Exactly the lines from the beginning of the records below through the line with "Given: Expand document viewer to fullscreen" must be given again, without pictures.

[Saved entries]
##########

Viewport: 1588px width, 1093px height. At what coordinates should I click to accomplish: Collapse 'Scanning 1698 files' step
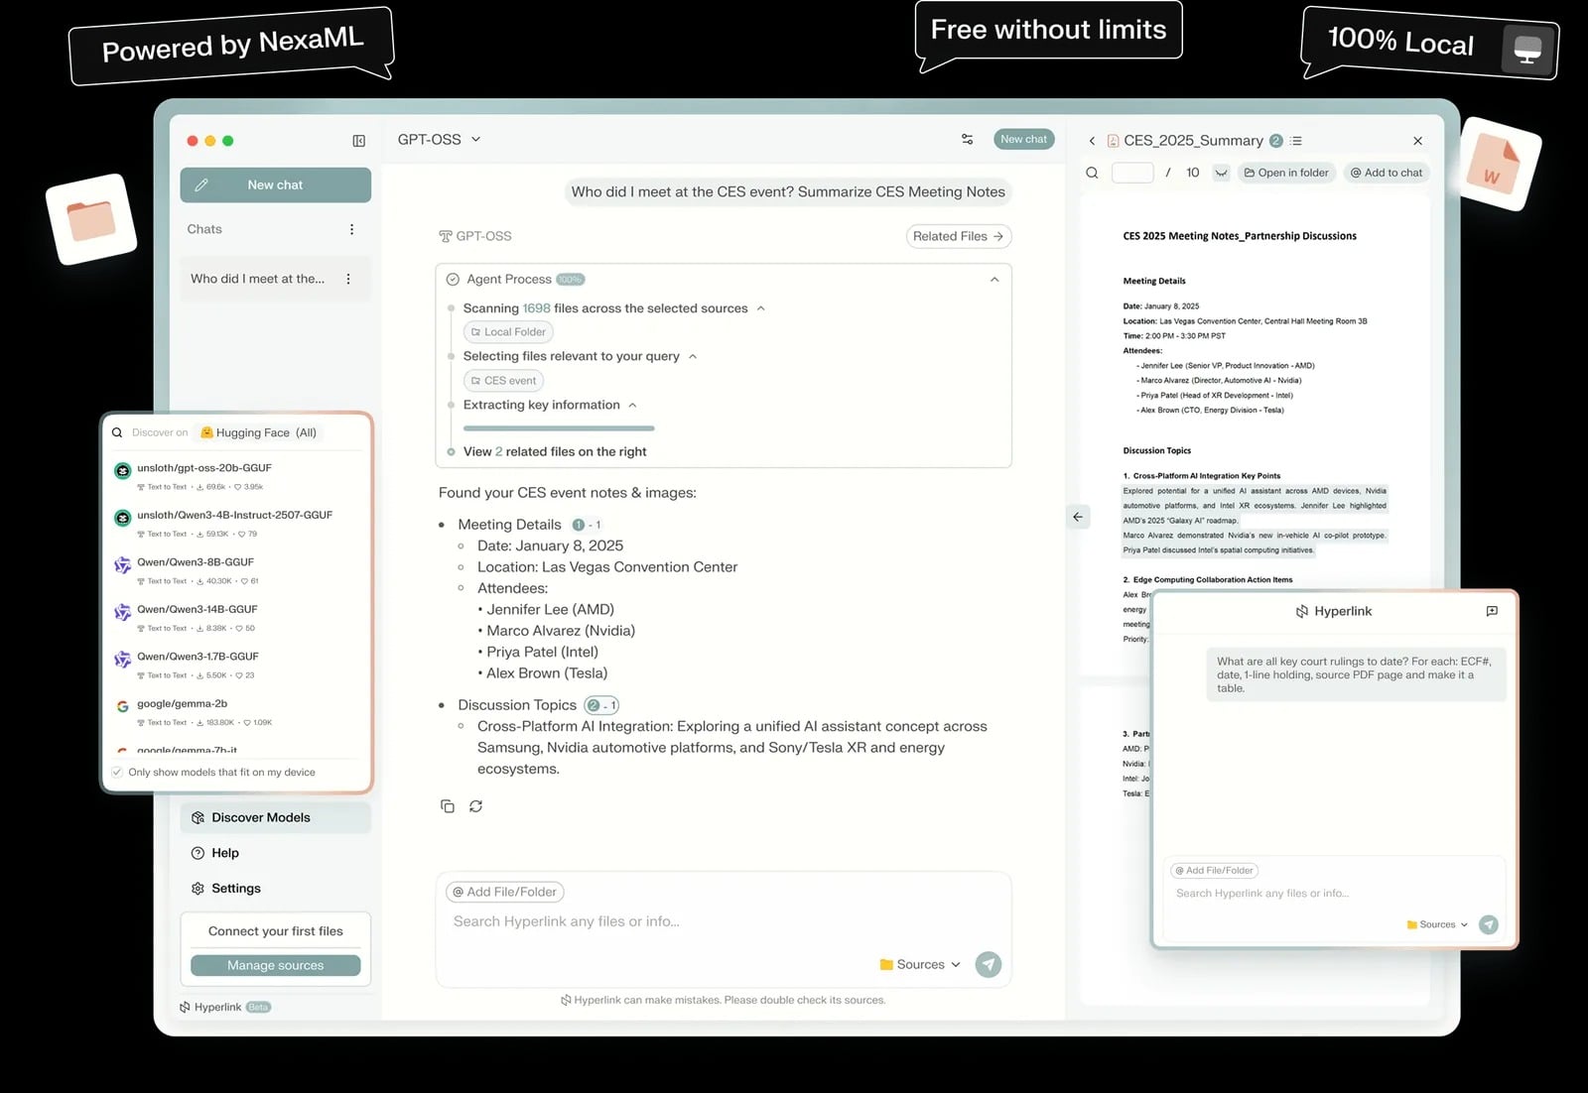[x=761, y=308]
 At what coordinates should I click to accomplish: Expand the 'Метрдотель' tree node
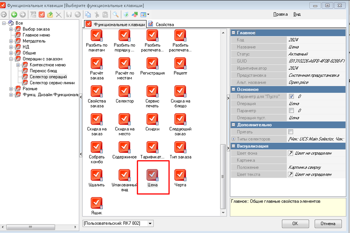11,41
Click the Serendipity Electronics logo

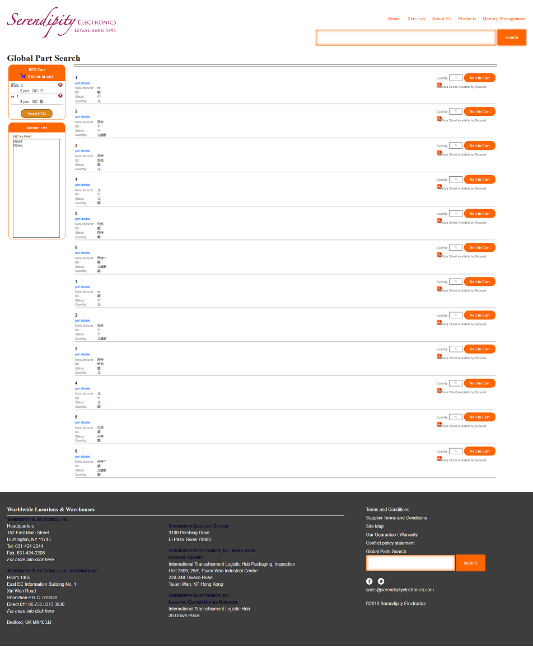click(x=62, y=22)
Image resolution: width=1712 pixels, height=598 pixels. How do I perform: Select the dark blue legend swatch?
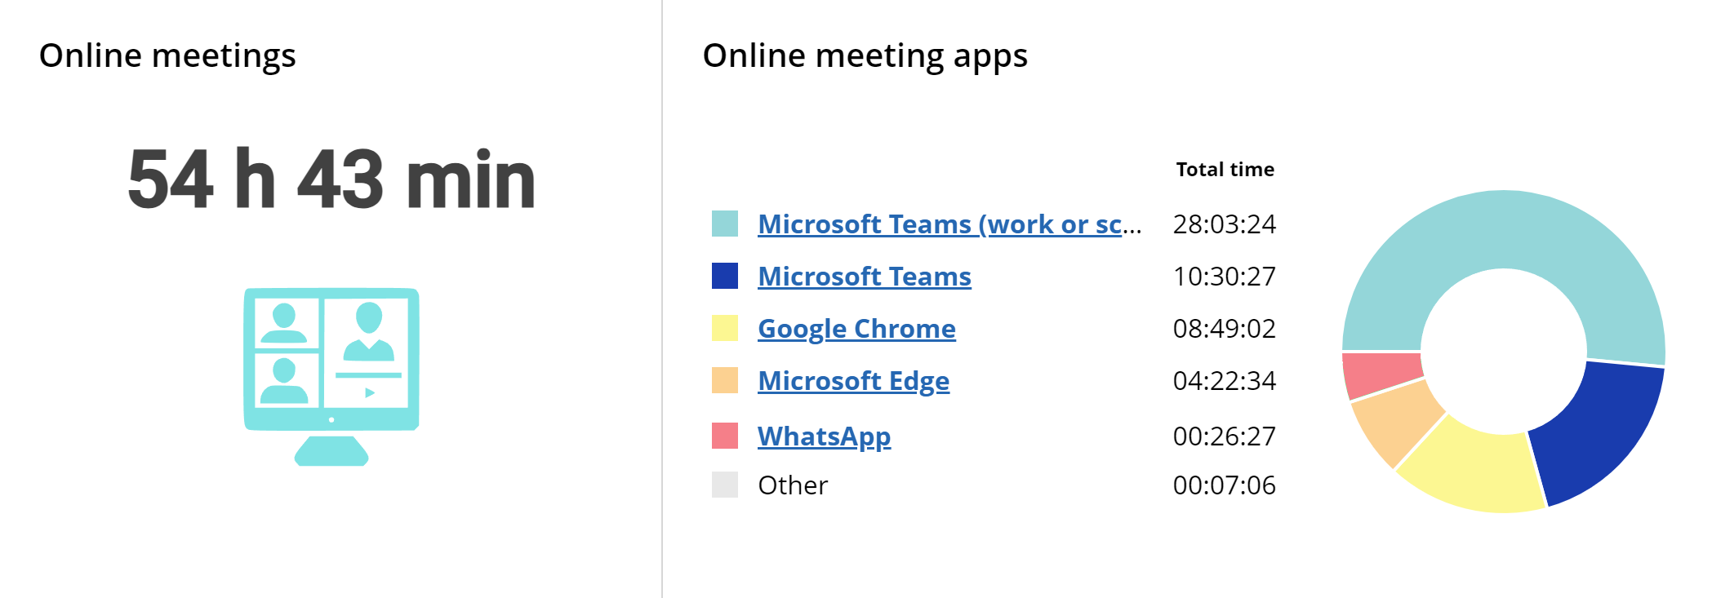pos(725,276)
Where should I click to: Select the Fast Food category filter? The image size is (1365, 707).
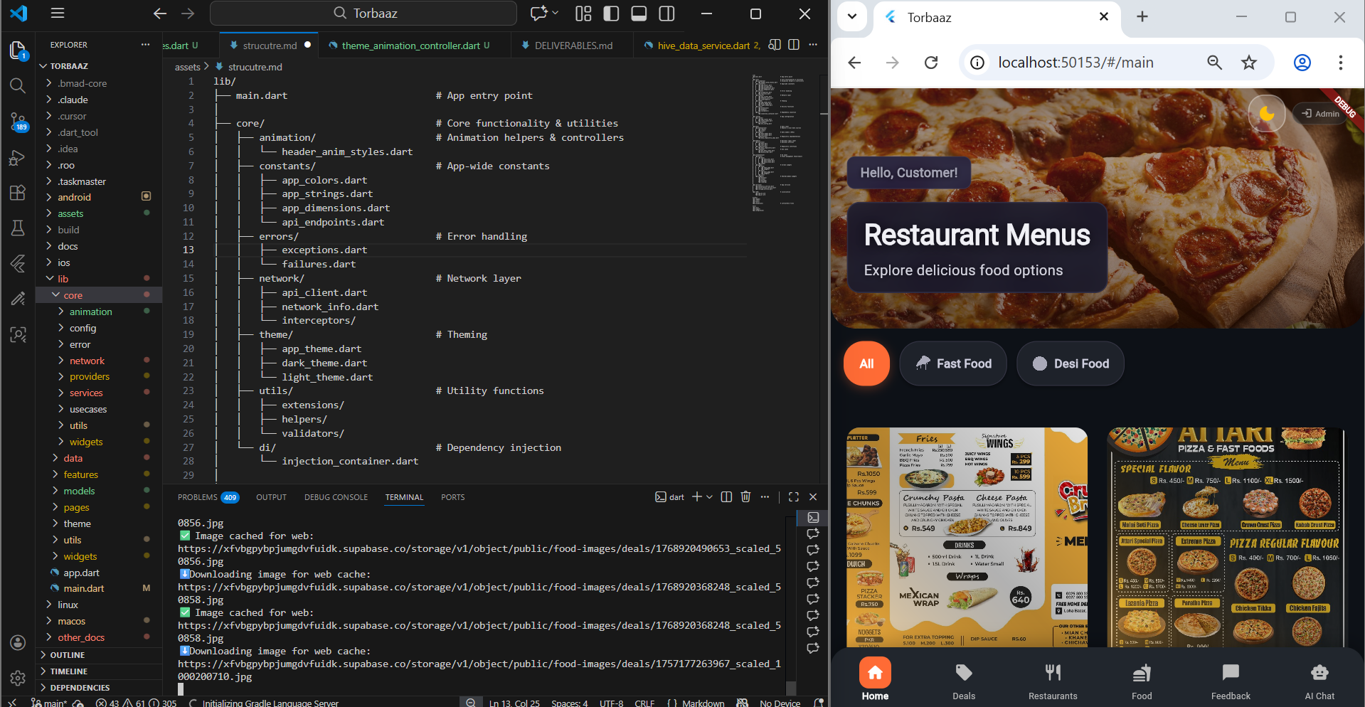click(952, 363)
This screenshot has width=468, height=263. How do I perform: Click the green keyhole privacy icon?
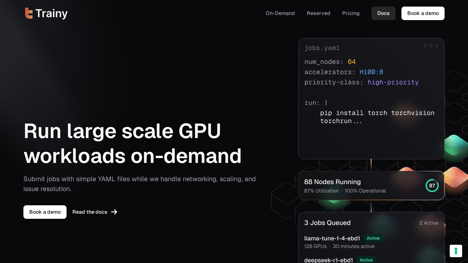click(x=456, y=251)
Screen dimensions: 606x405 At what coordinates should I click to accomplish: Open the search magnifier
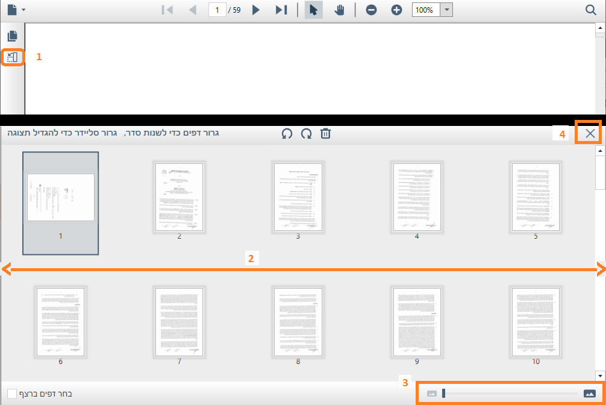tap(591, 10)
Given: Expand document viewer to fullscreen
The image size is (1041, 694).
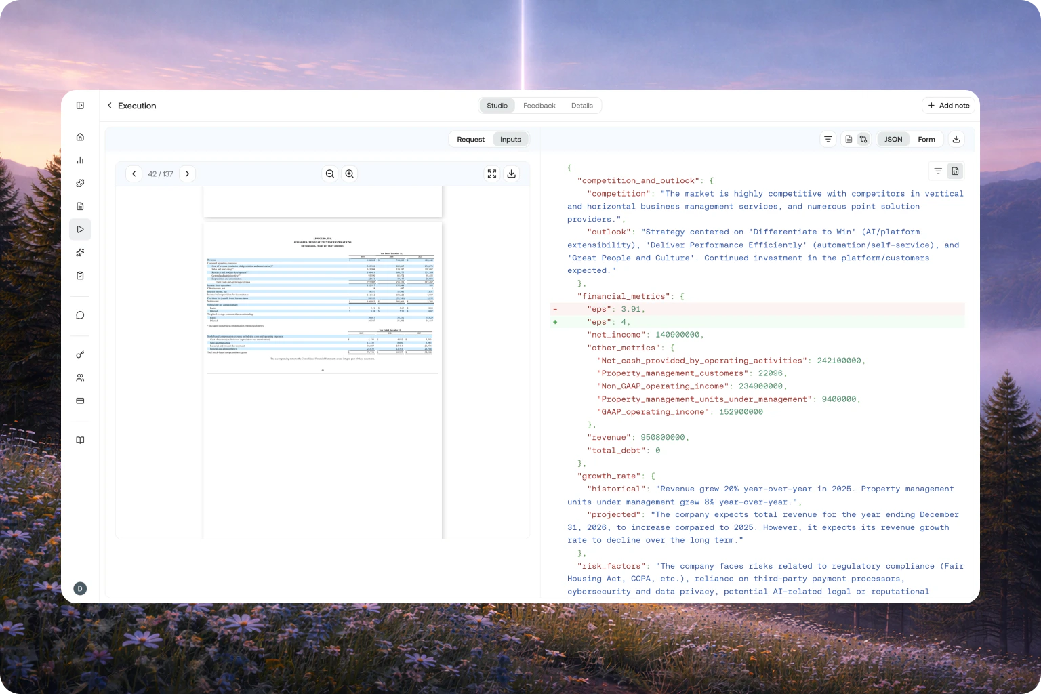Looking at the screenshot, I should coord(492,174).
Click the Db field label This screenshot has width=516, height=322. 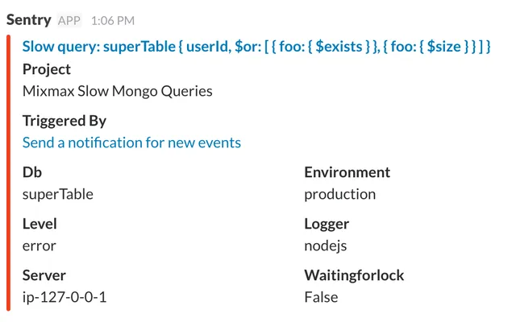[x=32, y=172]
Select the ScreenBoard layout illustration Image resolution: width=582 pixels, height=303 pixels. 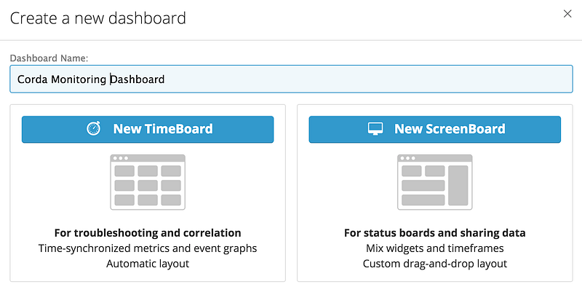pos(434,182)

##########

_Result_
Viewport: 1588px width, 1093px height. At what coordinates should I click to accomplish: Collapse 'Scanning 1698 files' step
[x=761, y=308]
 At what coordinates should I click to accomplish: Expand the 'Метрдотель' tree node
11,41
Click the Serendipity Electronics logo

click(x=62, y=22)
Image resolution: width=1712 pixels, height=598 pixels. How do I perform: Select the dark blue legend swatch?
pos(725,276)
Where should I click to: Select the Fast Food category filter? The image size is (1365, 707).
click(952, 363)
This screenshot has width=468, height=263. How do I perform: Click the green keyhole privacy icon?
click(x=456, y=251)
Screen dimensions: 606x405 At what coordinates should I click to accomplish: Open the search magnifier
tap(591, 10)
Given: Expand document viewer to fullscreen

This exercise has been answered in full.